Description of the task ▸ Once you find the line containing "Toggle edit mode with the pencil icon" in the data below, copy it and each following line exactly, up to and including the line containing "Given: Click the notifications bell icon", and nothing else.

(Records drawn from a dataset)
****************

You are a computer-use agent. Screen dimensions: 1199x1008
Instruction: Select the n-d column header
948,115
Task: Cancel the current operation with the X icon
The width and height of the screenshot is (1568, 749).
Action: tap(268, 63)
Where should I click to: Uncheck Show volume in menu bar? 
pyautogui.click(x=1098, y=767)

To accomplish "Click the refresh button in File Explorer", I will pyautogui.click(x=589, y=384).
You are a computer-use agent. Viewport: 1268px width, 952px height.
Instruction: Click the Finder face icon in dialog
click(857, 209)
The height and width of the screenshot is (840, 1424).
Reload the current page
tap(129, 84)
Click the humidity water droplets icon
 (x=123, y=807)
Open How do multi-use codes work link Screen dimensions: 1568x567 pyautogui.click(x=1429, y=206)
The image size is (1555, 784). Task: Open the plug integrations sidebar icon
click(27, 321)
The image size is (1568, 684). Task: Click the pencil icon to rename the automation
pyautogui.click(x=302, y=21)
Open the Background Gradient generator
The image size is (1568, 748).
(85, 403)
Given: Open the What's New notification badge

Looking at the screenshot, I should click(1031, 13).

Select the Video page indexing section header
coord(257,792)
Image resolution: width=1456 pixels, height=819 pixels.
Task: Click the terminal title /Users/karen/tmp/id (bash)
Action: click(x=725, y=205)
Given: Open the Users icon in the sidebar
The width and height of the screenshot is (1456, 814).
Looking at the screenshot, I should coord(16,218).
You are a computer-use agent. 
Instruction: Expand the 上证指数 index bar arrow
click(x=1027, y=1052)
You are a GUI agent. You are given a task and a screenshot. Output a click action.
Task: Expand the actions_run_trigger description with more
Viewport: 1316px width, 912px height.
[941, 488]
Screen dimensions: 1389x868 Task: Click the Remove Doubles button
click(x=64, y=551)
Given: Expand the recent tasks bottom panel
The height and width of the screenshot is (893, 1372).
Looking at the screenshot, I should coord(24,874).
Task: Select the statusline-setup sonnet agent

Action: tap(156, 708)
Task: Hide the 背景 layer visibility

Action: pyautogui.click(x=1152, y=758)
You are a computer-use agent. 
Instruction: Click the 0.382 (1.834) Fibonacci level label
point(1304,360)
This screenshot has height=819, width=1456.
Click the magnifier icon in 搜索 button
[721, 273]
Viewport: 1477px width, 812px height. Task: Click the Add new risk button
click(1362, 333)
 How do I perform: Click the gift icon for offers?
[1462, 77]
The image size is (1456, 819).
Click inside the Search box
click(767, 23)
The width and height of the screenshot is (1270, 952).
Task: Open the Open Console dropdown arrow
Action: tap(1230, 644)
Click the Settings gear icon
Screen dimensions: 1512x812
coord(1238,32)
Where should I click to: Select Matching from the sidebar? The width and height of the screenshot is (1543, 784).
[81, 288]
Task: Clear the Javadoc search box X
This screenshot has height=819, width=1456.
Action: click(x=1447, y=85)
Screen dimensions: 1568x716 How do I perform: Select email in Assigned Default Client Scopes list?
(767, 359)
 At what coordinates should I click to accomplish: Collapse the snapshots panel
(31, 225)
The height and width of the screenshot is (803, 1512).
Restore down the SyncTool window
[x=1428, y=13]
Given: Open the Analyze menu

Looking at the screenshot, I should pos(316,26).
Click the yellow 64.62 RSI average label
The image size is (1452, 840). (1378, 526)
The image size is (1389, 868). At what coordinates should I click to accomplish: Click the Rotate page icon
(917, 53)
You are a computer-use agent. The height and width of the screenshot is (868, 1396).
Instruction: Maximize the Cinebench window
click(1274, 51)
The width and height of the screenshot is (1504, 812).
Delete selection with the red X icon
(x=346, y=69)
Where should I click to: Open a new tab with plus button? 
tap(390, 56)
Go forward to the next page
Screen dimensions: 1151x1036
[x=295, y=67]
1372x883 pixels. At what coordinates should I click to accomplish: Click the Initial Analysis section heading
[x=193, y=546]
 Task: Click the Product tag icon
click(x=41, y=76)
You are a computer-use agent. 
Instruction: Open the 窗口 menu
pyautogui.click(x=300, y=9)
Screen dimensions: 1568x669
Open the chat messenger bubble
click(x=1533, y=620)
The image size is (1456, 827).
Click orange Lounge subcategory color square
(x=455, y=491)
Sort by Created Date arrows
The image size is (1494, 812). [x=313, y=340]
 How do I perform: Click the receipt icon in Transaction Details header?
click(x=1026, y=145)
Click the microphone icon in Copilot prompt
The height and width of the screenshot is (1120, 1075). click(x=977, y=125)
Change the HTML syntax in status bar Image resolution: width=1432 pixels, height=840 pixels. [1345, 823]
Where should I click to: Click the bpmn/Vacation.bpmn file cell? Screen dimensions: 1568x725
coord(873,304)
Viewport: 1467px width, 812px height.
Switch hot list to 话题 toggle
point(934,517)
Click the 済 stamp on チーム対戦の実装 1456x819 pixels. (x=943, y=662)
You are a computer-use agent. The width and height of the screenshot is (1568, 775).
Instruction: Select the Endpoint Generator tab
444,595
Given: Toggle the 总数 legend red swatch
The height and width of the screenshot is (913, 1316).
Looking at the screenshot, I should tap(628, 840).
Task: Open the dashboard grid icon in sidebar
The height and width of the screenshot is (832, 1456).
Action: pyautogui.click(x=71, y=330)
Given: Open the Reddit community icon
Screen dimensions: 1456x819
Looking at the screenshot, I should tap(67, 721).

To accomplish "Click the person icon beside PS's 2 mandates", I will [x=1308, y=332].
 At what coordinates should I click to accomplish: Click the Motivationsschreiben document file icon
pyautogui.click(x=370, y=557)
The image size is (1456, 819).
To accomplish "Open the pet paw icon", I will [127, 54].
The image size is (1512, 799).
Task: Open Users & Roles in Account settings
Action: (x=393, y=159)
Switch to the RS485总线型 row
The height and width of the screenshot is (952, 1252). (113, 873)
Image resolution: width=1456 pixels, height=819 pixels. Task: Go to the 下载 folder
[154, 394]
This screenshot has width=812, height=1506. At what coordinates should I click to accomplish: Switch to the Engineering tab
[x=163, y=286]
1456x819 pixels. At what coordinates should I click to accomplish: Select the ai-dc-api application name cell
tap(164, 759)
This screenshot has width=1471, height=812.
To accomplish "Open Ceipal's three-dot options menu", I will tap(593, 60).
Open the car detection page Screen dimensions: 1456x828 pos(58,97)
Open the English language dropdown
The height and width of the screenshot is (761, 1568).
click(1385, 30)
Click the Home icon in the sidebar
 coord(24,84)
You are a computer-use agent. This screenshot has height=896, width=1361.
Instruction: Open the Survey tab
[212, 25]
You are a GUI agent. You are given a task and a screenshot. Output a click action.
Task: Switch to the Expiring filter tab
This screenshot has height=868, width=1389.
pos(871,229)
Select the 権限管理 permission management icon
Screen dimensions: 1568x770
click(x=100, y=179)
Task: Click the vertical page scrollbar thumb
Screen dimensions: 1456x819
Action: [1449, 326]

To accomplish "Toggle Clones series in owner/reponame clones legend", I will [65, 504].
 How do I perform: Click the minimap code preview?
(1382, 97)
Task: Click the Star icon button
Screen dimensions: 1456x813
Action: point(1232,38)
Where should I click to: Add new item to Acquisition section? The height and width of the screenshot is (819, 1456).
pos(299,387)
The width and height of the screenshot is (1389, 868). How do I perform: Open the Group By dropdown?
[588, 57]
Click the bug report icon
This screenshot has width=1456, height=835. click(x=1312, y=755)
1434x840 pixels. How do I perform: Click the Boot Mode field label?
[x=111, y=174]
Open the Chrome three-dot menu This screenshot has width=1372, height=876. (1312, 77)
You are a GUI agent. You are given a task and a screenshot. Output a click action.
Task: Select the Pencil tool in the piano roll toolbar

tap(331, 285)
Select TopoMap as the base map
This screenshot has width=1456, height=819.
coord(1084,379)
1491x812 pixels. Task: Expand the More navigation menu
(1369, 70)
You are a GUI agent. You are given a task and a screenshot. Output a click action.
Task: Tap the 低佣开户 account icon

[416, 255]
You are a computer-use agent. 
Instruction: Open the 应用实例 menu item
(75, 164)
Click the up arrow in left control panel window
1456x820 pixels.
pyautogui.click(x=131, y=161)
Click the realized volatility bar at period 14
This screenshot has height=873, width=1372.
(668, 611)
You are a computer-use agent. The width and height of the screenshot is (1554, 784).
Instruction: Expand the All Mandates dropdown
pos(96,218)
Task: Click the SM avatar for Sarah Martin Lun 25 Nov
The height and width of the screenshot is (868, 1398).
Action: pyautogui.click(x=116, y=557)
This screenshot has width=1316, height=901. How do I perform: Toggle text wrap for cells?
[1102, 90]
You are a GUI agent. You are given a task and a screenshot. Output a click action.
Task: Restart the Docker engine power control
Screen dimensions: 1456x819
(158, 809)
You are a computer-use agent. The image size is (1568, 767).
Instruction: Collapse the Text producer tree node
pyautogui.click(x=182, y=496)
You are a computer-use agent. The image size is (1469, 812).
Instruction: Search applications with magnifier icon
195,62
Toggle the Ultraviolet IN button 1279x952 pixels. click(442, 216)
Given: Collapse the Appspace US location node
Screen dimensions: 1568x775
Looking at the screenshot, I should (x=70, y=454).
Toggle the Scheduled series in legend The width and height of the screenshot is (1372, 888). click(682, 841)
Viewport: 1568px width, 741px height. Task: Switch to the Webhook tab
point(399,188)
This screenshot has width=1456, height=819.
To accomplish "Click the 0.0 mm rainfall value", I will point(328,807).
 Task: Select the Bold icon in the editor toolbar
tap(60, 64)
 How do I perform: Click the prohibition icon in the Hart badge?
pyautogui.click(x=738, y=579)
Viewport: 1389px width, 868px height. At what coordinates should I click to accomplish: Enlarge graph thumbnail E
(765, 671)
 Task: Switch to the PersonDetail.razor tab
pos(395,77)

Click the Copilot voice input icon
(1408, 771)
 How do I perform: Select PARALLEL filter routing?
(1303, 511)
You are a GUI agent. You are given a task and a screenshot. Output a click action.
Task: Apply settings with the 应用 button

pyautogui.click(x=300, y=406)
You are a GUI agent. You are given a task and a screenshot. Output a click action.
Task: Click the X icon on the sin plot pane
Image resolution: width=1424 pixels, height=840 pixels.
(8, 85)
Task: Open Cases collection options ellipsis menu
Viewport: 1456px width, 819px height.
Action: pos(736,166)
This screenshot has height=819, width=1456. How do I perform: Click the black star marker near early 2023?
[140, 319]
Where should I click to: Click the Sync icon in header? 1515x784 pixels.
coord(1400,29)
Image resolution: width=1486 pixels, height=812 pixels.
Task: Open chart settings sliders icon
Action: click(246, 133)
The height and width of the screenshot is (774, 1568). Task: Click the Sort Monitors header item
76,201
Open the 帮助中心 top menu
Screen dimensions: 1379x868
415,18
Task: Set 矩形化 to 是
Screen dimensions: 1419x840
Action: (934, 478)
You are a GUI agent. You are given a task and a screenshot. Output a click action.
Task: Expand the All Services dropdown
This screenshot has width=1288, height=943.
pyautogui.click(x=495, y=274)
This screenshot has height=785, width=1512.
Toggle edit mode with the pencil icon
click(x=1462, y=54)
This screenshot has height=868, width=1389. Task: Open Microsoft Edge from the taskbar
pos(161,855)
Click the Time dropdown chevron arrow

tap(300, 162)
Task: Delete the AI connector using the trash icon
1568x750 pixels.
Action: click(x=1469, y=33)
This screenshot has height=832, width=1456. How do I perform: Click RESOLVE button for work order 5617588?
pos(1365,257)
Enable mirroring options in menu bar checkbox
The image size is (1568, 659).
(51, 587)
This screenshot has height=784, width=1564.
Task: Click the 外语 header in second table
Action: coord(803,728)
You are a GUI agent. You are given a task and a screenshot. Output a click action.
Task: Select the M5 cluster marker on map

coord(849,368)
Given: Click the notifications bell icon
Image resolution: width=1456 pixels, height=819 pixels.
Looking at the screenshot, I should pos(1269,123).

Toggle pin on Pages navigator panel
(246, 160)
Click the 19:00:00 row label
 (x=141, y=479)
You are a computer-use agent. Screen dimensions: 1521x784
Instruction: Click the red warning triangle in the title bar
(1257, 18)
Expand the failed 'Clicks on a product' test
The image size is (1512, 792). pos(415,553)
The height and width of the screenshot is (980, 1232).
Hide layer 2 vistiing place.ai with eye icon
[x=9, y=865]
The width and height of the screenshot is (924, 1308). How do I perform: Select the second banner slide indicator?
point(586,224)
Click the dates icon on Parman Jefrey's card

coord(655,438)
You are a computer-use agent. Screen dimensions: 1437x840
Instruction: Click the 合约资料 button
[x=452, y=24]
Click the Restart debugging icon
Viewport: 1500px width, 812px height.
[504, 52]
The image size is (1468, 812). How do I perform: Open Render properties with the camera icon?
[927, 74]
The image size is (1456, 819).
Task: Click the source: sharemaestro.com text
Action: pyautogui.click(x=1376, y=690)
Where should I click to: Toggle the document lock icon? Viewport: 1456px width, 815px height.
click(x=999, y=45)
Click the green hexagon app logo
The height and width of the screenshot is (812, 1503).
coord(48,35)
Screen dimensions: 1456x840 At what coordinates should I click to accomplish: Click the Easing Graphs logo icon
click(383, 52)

****************

Task response ▸
Toggle edit mode with the pencil icon
click(x=1462, y=54)
This screenshot has height=868, width=1389. Task: Open Microsoft Edge from the taskbar
pos(161,855)
Click the Time dropdown chevron arrow

tap(300, 162)
Task: Delete the AI connector using the trash icon
1568x750 pixels.
Action: click(x=1469, y=33)
This screenshot has height=832, width=1456. How do I perform: Click RESOLVE button for work order 5617588?
pos(1365,257)
Enable mirroring options in menu bar checkbox
The image size is (1568, 659).
(51, 587)
This screenshot has height=784, width=1564.
Task: Click the 外语 header in second table
Action: coord(803,728)
You are a GUI agent. You are given a task and a screenshot. Output a click action.
Task: Select the M5 cluster marker on map

coord(849,368)
Given: Click the notifications bell icon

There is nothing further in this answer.